Me tumbo al suelo al lado de Annelie y, con mucho cuidado, como si estuviera hecha de papel, la abrazo. Se aprieta contra mí con todo el cuerpo, está tiritando, se agita con tanta fuerza como si se estuviera muriendo, parece una agonía. La sujeto, la estrujo: pecho con pecho, vientre con vientre, cadera con cadera.

Al final se echa a llorar.

Junto con los gritos expulsa al demonio feliz, las lágrimas matan la semilla ajena, inesperada. Y no queda nada.

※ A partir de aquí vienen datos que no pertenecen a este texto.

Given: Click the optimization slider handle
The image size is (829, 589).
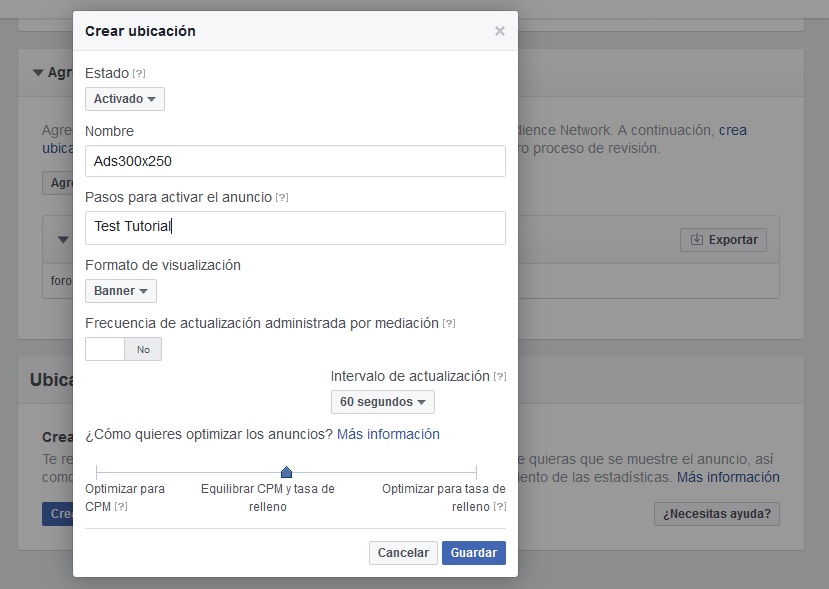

—Gracias —me dice en susurros—. Muchas gracias.

—¡Es indignante! —grita alguien junto a nosotros—. ¡Esto es propiedad privada! ¡Abandonen el territorio del parque inmediatamente!

Medio alelados, avergonzados, nos vestimos como podemos, nos cogemos de la mano y subimos por la colina hacia las puertas del paraíso. Los excursionistas excitados nos animan enseñándonos el dedo pulgar, nos despiden con bromitas.

Antes de abandonar el edén, le echo el último vistazo.

Veo la casita de juguete; recuerdo a la chica tirada en el césped, sus ojos, sus pezones, sus rodillas… Ella acaba de ahuyentar de la Toscana los espíritus de mis padres imaginarios y de mi amigo del alma.

Desde hoy es ella quien reina aquí. Annelie.